$\forall \ x>0: \lim_{\ n\to\infty}f(a_nx)=0$, then $\lim_{\ x\to\infty}f(x)=0$ Prove or Disprove:
Let $(a_n)_{n=1}^{\infty}$ be an increasing monotonic sequence of positive real number such that: 
$a_n\to\infty \ $ and $\ \frac{a_{n+1}}{a_n}\to 1$.
If $f:\mathbb{R}\to\mathbb{R}$ is a continuous function such that: 
$\forall \ x>0: \lim_{\ n\to\infty}f(a_nx)=0$, then $\lim_{\ x\to\infty}f(x)=0$.
 A: The claim is true, and the proof proceeds along similar lines to the classical $ a_n = n $ case.

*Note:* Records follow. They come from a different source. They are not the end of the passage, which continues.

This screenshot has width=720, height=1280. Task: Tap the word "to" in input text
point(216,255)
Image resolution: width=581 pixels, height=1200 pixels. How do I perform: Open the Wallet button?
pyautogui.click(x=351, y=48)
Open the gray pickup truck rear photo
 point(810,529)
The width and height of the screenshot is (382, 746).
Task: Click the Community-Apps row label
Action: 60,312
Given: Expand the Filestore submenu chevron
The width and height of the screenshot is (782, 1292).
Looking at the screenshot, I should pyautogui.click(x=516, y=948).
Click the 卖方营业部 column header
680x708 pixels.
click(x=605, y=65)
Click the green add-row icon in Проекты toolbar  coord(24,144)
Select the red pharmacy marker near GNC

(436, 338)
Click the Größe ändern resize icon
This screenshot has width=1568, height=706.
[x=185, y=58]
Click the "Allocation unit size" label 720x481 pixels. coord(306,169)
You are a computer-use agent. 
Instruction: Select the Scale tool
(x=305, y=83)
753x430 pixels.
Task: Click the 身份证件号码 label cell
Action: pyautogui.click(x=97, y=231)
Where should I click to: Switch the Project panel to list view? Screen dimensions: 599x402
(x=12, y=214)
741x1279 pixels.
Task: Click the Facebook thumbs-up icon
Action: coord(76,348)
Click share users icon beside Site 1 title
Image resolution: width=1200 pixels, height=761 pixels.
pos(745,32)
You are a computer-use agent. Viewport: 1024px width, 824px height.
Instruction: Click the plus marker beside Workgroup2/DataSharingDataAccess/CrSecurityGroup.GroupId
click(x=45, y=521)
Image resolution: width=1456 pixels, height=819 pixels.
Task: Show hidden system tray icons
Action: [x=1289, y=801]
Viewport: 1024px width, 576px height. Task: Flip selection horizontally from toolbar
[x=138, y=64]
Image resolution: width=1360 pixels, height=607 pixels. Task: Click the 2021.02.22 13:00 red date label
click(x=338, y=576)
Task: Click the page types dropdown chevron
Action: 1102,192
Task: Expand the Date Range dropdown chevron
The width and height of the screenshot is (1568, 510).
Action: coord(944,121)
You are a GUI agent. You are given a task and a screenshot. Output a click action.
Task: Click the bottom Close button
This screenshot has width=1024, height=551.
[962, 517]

Fix $ \epsilon > 0 $, and define the sets
$$ A_n = \{ x \in \mathbb R^{+} : |f(a_n x)| \leq \epsilon \} $$
$$ B_n = \bigcap_{m \geq n} A_m $$
By continuity of $ f $, both $ A_n $ and $ B_n $ are closed. Furthermore, the given condition implies that
$$ \mathbb R^{+} = \bigcup_{n} B_n $$
By the Baire category theorem, it follows that one of the $ B_n $, say $ B_M $, contains a nonempty open interval, say $ (a, b) $. Pick $ \delta > 0 $ such that $ b(1 - \delta) > a $. By the convergence $ a_{n+1} / a_n \to 1 $, we can pick $ N $ sufficiently large such that for all $ n > N $, we have $ a_n > (1 - \delta) a_{n+1} $. Thus, we have that
$$ a_n b > a_{n+1} (1 - \delta) b > a_{n+1} a $$
and the intersection $ (a_n a, a_n b) \cap (a_{n+1} a, a_{n+1} b) $ is nontrivial for $ n > N $. The divergence $ a_n \to \infty $ then implies that
$$ S = \bigcup_{n > \max\{M, N\}} (a_n a, a_n b) = (C, \infty) $$
for some $ C $. By definition of $ B_M $ and the inclusion $ (a, b) \subset B_M $, it follows that for all $ x \in S $, we have that $ |f(x)| \leq \epsilon $. Since $ \epsilon > 0 $ was arbitrary, it follows that $ f(x) \to 0 $ as $ x \to \infty $.